Siam Cup
- Sport: Rugby union
- Instituted: 1920
- Number of teams: 2
- Country: Jersey and Guernsey
- Holders: Guernsey

= Siam Cup =

Annual rugby competition

The Siam Cup is an annual rugby union competition held between the Channel Islands clubs of Jersey and Guernsey. It was first contested in 1920. The trophy is the second oldest rugby trophy in the world to be contested after the Calcutta Cup.

==Trophy==
The trophy is a large circular rose-bowl made from coinage of Siam ticals and required the permission of King Rama VI to melt the coins down. The King not only permitted it, he had the trophy created within the Royal Crown Silversmith.

It is beautifully decorated in traditional Siamese style, with figures of dancing girls and elephant heads.

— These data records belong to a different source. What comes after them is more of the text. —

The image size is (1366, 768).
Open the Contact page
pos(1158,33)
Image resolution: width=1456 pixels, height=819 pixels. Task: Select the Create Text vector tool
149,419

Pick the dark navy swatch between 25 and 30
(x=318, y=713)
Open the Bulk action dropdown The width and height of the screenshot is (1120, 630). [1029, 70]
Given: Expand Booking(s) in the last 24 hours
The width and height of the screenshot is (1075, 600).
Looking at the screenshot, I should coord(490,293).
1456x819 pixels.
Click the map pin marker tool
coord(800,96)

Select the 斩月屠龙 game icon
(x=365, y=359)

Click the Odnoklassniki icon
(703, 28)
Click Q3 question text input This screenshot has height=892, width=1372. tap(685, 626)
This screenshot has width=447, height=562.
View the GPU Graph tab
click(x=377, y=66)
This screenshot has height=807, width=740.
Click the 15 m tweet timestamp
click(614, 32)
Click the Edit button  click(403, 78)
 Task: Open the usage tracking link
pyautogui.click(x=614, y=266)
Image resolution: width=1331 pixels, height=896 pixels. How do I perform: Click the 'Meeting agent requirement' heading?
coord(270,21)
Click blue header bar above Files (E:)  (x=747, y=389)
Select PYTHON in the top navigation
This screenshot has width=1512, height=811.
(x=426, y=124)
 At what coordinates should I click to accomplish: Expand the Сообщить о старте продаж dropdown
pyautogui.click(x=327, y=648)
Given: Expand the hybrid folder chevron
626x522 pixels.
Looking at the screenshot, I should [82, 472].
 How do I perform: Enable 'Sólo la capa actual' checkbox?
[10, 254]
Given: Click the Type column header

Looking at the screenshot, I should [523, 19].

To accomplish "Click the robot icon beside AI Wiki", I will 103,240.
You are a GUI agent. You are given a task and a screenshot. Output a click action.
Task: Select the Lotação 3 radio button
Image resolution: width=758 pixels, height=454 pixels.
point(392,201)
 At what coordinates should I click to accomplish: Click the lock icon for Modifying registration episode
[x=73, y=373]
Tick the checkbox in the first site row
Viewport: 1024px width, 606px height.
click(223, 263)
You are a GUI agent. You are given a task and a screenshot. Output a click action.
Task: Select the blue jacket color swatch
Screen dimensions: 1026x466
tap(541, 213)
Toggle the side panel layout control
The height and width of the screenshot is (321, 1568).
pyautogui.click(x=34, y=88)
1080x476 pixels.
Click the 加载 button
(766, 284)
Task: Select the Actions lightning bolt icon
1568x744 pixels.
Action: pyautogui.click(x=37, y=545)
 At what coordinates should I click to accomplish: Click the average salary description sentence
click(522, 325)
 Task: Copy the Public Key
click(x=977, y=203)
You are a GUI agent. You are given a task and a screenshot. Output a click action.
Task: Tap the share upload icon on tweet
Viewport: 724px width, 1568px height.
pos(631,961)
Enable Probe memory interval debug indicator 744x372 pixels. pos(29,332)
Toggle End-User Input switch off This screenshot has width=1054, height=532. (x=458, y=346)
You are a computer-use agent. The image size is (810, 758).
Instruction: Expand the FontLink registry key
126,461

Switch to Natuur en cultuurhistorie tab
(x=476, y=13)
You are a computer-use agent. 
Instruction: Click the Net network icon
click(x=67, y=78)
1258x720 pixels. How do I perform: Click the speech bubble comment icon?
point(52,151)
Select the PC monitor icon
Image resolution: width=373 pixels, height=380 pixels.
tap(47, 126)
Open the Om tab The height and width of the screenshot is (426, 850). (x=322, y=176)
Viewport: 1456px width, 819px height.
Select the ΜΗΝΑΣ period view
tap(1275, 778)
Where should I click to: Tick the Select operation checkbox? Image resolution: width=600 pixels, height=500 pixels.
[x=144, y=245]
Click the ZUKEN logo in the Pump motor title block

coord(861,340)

It stands on an ebony base and is engraved with the cup winner's names, dating as far back as 1920.

The Cup was brought to the Channel Islands by Lieut-Colonel C H Forty, an officer based in Siam with the Durham Light Infantry. A fellow officer in his regiment was the son of the King of Siam. He was befriended by Forty and his fellow officers, and on eventually becoming King he presented the cup to Forty and his fellow officers as a token of their friendship.

Forty donated the cup to the islands to be played for annually between Victoria College in Jersey and Elizabeth College in Guernsey (These are the CI equivalents to UK Public Schools). When rugby was no longer played by the two colleges it was decided that the cup should be contested between the two island rugby clubs each season, thus began the annual 'battle' for the Siam Cup.

During the German occupation of the Channel Islands by Nazi Germany in the Second World War, the Germans wanted it to be sent to their homeland to be melted down and used as funds to support the Third Reich. Strangely enough the cup 'disappeared' and was not rediscovered until after the end of the occupation. To this day, there is no record of the whereabouts of the cup during this period.

By the 1970s the trophy started to deteriorate from age and a replica was commissioned. The original was handed to the Rugby Football Union in 1977 where it is placed on display at the World Rugby Museum at Twickenham Stadium in London, England.

==Competition==
The competition has been contested annually since 1920, each island hosting it every other year. The only breaks in competition were due to the Second World War.

Previously there had been no restrictions as to who could play in the Siam Cup. Following Jersey's rise through the English leagues to Level 2 and turning professional it was argued that it made the competition unfair. In 2016, it was declared that Jersey could only select players for the Siam Cup if they had been on the island for three years, Guernsey, playing in a league at Level 5, would be unaffected by the change. Equivalent competitions are held at academy (Fallaize Cup), women's and veterans (Nash Cup) level on the same day.

The centenary edition of the cup, due for 2020, was eventually played in November 2021 due to the COVID-19 pandemic and was narrowly won by Jersey 14–13. It was still referred to as the 2020 competition as both clubs played the 2021 staging of the event in May 2022 a week before the 2022 date.

In recent years the trophy has frequently switch hands. The 2021 edition finished 62–26 to Guernsey who won away for the first time since 2007, a week later they retained the title on home soil. Jersey fought back in 2023 securing a 4–0 result on Siam Cup day, an achievement only completed once before in 2018 by Guernsey. The 2024 edition saw Guernsey secure the title for the third time in 4 matches, also securing a dramatic victory in the women's competition with a last minute penalty to win the game 17–15. The latest edition in 2025 saw Jersey record another 4-0 cup day at home.

As of the 2025 competition, Jersey had won 64 times, with Guernsey winning 19. There has only ever been one draw.